Оля хотела рассказать, как нежно трещали индейкины косточки, капал прозрачный жирок, наводя на ее выдержку праздничный глянец, пряно взлетали шафранные облачка из сочных, разваливающихся под ножом, ломтей, но тут Колотова внезапно съежилась, поскучнела, словно Ольга поставила перед ней любимое лакомство, разбудила аппетит, а в самый решительный момент его убрала, уволокла на кухню.

 – А я даже не помню, когда ела индейку.

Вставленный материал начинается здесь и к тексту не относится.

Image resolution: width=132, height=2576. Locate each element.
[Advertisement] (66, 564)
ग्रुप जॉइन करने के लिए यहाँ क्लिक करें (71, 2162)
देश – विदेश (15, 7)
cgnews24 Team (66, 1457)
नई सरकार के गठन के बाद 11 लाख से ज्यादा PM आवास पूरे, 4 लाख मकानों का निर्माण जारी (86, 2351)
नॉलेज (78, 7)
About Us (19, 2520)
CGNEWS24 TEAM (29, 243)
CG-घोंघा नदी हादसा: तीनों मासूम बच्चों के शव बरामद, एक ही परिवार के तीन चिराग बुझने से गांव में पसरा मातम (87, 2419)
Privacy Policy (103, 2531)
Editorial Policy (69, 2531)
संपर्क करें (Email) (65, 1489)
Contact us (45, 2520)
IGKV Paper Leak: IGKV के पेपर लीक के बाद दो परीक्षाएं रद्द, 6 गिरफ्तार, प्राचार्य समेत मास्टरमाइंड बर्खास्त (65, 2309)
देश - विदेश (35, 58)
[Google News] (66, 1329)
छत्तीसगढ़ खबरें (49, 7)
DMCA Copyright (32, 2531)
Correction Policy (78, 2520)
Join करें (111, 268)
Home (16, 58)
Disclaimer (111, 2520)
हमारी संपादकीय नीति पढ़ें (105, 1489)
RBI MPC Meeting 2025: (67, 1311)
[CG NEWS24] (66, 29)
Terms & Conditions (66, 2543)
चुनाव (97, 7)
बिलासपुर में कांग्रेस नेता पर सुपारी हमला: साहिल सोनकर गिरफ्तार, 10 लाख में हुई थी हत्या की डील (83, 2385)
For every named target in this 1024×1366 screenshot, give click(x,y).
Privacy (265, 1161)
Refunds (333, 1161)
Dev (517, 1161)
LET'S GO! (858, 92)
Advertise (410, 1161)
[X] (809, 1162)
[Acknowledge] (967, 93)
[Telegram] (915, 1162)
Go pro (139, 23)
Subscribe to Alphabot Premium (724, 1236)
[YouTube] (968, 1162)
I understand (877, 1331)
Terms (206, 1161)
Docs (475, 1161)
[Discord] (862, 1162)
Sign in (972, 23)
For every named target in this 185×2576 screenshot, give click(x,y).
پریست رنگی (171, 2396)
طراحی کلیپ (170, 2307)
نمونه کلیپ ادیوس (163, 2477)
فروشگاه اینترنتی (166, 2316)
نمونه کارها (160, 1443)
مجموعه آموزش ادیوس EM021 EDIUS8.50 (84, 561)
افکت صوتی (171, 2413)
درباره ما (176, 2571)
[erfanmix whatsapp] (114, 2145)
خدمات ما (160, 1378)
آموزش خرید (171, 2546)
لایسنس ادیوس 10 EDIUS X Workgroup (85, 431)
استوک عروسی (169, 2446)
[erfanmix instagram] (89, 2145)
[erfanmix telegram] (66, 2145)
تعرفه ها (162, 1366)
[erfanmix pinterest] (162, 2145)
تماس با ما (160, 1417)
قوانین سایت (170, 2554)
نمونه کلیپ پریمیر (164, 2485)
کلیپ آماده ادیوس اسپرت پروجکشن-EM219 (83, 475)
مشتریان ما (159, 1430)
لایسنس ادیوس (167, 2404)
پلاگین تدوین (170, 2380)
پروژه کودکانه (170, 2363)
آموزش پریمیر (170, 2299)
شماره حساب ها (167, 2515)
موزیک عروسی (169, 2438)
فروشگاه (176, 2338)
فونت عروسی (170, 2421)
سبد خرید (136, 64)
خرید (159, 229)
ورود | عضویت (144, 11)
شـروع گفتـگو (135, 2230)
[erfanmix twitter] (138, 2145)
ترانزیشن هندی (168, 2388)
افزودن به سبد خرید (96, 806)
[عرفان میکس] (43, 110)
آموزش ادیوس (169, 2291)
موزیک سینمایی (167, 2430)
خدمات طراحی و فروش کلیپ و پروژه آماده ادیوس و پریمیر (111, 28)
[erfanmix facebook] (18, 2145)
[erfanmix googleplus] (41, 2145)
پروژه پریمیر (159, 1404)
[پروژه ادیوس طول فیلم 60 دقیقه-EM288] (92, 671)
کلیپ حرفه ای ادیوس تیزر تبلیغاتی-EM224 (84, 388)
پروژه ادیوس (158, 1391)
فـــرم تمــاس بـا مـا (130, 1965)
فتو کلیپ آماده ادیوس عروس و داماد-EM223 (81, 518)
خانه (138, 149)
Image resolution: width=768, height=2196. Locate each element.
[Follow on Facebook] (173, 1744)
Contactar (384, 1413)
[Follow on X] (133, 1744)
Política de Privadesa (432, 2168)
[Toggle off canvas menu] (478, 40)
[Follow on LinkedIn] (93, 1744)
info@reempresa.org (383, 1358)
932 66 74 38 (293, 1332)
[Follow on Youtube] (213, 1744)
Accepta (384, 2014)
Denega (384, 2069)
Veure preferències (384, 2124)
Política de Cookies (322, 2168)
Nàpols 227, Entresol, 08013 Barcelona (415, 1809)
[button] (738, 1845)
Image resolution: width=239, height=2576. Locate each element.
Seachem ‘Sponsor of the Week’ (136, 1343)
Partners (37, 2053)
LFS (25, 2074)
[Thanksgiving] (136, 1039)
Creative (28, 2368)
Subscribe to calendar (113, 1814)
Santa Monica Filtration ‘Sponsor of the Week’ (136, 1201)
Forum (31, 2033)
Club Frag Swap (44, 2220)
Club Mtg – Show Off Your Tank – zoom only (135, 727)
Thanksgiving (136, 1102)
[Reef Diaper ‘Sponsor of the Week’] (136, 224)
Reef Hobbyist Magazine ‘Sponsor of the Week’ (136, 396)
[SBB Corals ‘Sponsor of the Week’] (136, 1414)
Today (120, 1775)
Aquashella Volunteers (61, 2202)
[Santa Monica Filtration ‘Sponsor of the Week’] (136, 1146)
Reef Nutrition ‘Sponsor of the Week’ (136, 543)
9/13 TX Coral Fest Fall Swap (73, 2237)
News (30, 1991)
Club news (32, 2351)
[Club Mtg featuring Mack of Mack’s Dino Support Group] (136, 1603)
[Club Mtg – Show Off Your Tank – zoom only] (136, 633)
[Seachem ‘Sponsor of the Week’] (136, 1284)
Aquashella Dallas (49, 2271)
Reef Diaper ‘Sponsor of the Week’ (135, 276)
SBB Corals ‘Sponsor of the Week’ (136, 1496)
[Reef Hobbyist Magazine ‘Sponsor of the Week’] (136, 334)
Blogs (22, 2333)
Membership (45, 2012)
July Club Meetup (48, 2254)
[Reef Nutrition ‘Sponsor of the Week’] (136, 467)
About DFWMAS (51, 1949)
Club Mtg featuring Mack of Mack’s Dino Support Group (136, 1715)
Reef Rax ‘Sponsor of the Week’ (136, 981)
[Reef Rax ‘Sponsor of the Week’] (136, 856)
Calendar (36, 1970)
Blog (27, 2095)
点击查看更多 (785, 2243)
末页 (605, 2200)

Может быть, в детстве…В деревне…

Они поднялись, вышли из кафе, стали на пороге, раскрыли цветные зонты.

– А знаешь что! – Ольга легко шагнула под дождь, под теплые, прозрачно вытянутые струи, уютно шлепающие по куполу. – Приходи к нам в воскресенье…Я испеку такую же индейку…

– А бамбук? – сглотнула слюну Колотова. – Где ты возьмешь моченый бамбук?

 — Не волнуйся! Будет тебе и бамбук, и рис с изюмом…Только, чур, я не ем…

Колотова еще что– то кричала ей в след, но Оля уже не слышала – увидев подошедший автобус, она побежала к остановке, легко, ловко, едва не взлетая над изрытыми оспой лужицами.

Войдя, аккуратно сложила зонтик, села на свободное место и только после этого посмотрела себе на ноги. Туфли были чистыми, сухими – она летела по воздуху, как птица, как перышко, несомое ветром. Словно индейка, услышавшая божественный призыв, пробившийся сквозь толщу небес.